Proposta legislativa busca registro automático para fertilizantes com certificação BRICS

O Projeto de Lei 823/25 propõe a concessão de registro de forma automática para fertilizantes e outros insumos agrícolas que já possuam certificação emitida por autoridades competentes dos países que compõem o BRICS, diz nota do “Diário Goianiense”.

A iniciativa, atualmente em análise na Câmara dos Deputados, visa modificar a Lei 6.894/80, que estabelece as diretrizes para a inspeção e fiscalização de fertilizantes, corretivos e biofertilizantes no Brasil. O BRICS, um importante fórum de cooperação entre nações, conta hoje com 11 membros: Brasil, Rússia, Índia, China, África do Sul, Arábia Saudita, Egito, Emirados Árabes Unidos, Etiópia, Indonésia e Irã.
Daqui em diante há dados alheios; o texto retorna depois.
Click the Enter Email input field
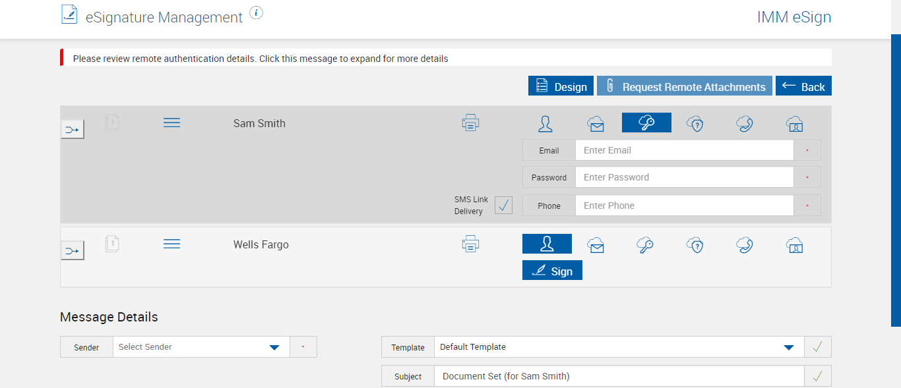 coord(684,150)
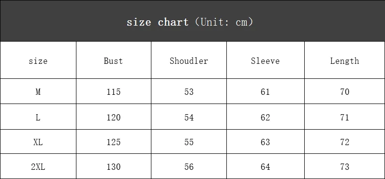Image resolution: width=385 pixels, height=179 pixels.
Task: Select shoulder measurement 53
Action: pos(189,91)
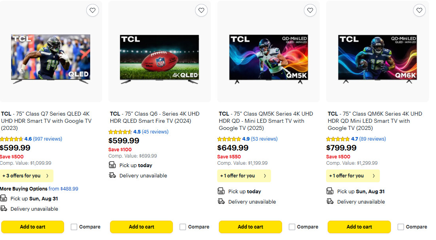Click the star rating of the Q7 Series TV
Image resolution: width=436 pixels, height=240 pixels.
point(11,139)
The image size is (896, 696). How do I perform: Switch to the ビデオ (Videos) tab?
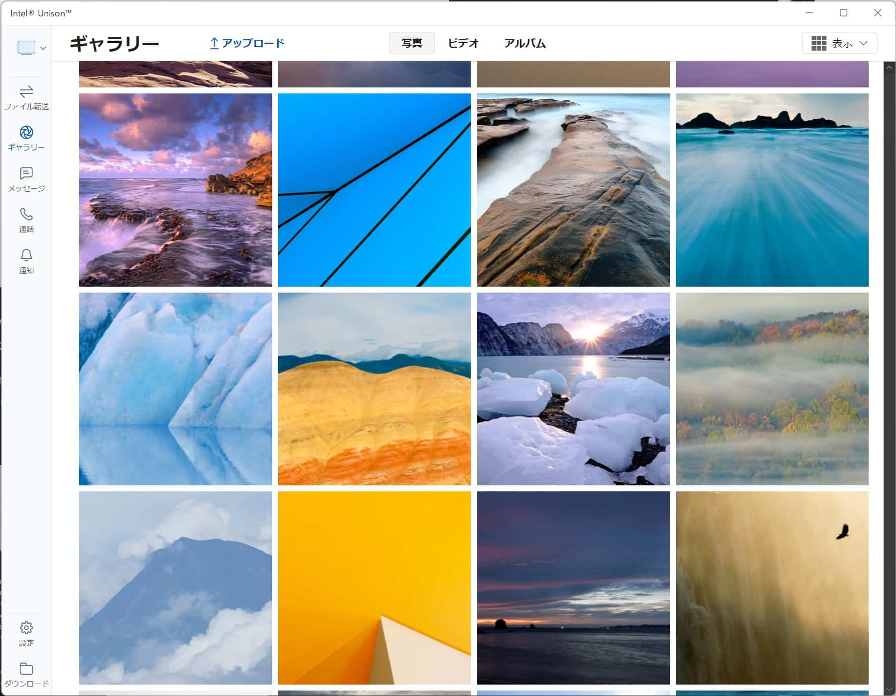463,43
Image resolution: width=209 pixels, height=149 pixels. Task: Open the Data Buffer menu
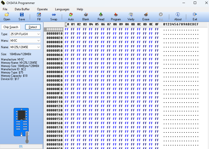[22, 9]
De acordo com o deputado Max Lemos (PDT-RJ), autor da proposta, o principal objetivo é reduzir os custos de produção no setor agrícola. Em sua justificativa, Lemos argumenta que “o barateamento dos insumos rurais geraria benefício direto para a população com a redução do preço do arroz, do feijão, do milho e de outros produtos que hoje não param de aumentar”, impactando positivamente o custo de vida dos brasileiros.

Regras para prazo e liberação

Conforme o texto do projeto, o Ministério da Agricultura e Pecuária (Mapa) terá um prazo máximo de 15 dias, a partir do protocolo do requerimento, para emitir o registro automático desses produtos. Caso o prazo não seja cumprido, a empresa responsável estará automaticamente autorizada a comercializar os insumos, sem a incidência de penalidades ou processos de fiscalização.

A proposta também prevê a dispensa para distribuidoras e representantes legais de fabricantes estrangeiras da necessidade de constituir uma pessoa jurídica específica no Brasil para operar no segmento, desde que mantenham sua representação legal devidamente regularizada.

Andamento no Legislativo

A tramitação do Projeto de Lei ocorrerá em caráter conclusivo, o que significa que, se aprovado nas comissões, não precisará ser votado em plenário. O texto será avaliado pelas comissões de Agricultura, Pecuária, Abastecimento e Desenvolvimento Rural; e de Constituição e Justiça e de Cidadania.

Para que a proposta se converta em lei, será indispensável a aprovação tanto pela Câmara dos Deputados quanto pelo Senado Federal.